Many mutations in DNA that contribute to disease are not in actual genes but instead lie in the 99% of the genome once considered “junk.”
Even though scientists have recently come to understand that these vast stretches of DNA do in fact play critical roles, deciphering these effects on a wide scale has been impossible until now.
Using artificial intelligence, a Princeton University-led team has decoded the functional impact of such mutations in people with autism.
The researchers believe this powerful method is generally applicable to discovering such genetic contributions to any disease.
Publishing May 27 in the journal Nature Genetics, the researchers analyzed the genomes of 1,790 families in which one child has autism spectrum disorder but other members do not.
The method sorted among 120,000 mutations to find those that affect the behavior of genes in people with autism.
Although the results do not reveal exact causes of cases of autism, they reveal thousands of possible contributors for researchers to study.
Much previous research has focused on identifying mutations in genes themselves. Genes are essentially instructions for making the many proteins that build and control the body.
Mutations in genes result in mutated proteins whose functions are disrupted. Other types of mutations, however, disrupt how genes are regulated.

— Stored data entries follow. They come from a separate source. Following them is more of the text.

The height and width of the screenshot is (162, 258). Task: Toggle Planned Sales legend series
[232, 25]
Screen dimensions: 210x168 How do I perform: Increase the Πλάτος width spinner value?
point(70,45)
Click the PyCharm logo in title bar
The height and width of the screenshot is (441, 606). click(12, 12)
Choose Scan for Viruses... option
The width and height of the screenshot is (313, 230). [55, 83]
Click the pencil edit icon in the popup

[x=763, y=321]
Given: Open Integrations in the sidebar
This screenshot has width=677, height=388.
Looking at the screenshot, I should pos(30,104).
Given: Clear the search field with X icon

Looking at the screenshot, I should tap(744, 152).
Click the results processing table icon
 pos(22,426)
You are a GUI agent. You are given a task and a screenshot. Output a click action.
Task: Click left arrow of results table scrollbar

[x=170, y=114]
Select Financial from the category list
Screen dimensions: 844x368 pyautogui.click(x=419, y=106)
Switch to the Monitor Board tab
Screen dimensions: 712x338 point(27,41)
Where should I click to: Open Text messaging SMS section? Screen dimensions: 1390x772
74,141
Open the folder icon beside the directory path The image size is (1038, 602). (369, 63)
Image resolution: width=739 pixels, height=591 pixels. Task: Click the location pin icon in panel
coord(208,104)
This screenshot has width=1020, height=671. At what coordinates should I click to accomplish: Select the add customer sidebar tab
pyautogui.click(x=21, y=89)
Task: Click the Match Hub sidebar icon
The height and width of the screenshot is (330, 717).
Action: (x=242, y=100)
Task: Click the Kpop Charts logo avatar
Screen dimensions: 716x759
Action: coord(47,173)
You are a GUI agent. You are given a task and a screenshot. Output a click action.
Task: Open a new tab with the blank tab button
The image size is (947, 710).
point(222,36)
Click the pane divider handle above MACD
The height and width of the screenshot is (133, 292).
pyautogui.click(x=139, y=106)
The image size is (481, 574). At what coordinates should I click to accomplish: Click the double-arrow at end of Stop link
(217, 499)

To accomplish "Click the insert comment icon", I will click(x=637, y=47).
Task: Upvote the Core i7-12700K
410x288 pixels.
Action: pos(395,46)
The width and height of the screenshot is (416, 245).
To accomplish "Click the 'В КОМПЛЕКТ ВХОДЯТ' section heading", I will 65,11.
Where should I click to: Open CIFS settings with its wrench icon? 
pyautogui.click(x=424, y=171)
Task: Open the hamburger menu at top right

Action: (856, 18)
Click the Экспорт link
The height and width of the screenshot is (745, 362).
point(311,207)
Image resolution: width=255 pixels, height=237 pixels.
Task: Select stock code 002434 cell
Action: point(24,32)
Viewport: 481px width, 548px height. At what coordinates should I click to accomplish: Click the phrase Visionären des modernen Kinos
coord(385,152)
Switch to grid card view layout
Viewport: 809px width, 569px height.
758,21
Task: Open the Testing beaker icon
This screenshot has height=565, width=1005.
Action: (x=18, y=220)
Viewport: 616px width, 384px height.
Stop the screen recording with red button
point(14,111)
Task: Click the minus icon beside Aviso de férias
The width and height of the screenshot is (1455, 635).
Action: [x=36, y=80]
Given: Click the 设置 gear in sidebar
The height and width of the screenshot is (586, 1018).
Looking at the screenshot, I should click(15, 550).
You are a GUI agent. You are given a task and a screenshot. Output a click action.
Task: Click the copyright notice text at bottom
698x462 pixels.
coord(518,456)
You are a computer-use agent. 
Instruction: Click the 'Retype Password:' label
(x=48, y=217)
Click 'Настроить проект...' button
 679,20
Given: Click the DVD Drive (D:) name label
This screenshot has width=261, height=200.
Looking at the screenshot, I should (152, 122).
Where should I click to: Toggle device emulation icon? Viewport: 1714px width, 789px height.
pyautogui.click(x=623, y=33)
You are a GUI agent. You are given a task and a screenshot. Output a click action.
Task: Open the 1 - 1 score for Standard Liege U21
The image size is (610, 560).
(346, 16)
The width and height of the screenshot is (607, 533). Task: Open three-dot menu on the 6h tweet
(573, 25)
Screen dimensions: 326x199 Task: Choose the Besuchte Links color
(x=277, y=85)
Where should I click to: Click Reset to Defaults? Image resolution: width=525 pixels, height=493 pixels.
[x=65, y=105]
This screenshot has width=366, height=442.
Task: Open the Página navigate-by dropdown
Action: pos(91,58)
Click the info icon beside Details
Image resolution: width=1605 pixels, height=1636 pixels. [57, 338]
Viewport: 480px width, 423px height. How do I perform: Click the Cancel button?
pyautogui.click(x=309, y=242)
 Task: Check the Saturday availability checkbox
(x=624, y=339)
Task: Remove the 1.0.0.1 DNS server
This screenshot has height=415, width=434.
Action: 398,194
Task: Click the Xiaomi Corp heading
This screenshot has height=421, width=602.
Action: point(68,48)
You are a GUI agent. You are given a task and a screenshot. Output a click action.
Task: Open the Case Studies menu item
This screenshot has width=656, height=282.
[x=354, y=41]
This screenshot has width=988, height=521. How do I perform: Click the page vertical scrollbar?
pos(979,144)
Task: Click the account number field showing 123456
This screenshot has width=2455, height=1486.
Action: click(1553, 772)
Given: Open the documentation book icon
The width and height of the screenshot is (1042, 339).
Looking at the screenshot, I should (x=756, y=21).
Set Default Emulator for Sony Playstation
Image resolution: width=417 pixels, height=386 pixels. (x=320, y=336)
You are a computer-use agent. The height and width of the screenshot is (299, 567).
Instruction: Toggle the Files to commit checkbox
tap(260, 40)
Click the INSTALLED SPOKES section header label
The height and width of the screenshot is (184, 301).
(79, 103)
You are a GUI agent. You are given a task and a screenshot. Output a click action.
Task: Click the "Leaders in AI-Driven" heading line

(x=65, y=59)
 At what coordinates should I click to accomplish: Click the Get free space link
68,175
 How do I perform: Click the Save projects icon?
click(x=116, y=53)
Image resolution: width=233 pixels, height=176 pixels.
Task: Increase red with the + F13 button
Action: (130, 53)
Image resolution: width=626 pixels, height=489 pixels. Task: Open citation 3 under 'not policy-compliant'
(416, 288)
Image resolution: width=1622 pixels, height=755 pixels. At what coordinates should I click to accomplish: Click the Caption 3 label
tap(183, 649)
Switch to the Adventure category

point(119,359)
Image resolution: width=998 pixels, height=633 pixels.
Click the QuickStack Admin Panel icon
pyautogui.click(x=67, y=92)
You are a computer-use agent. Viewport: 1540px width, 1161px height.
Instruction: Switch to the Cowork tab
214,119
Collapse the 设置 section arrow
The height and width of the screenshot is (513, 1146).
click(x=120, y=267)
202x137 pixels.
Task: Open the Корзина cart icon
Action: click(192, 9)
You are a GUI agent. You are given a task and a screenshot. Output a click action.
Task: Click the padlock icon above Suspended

Mutations in these areas affect not what genes make but when and how much they make.
Until now, it was not possible to look across the entire genome for snippets of DNA that regulate genes and to predict how mutations in this regulatory DNA are likely to contribute to complex disease, the researchers said.
This study is the first proof that mutations in regulatory DNA can cause a complex disease.
“This method provides a framework for doing this analysis with any disease,” said Olga Troyanskaya, professor of computer science and genomics and a senior author of the study.
The approach could be particularly helpful for neurological disorders, cancer, heart disease and many other conditions that have eluded efforts to identify genetic causes.
“This transforms the way we need to think about the possible causes of those diseases,” said Troyanskaya, who also is deputy director for genomics at the Simons Foundation’s Flatiron Institute in New York where she led a group of co-authors.
The team also included a group led by neuroscientist Robert Darnell of The Rockefeller University.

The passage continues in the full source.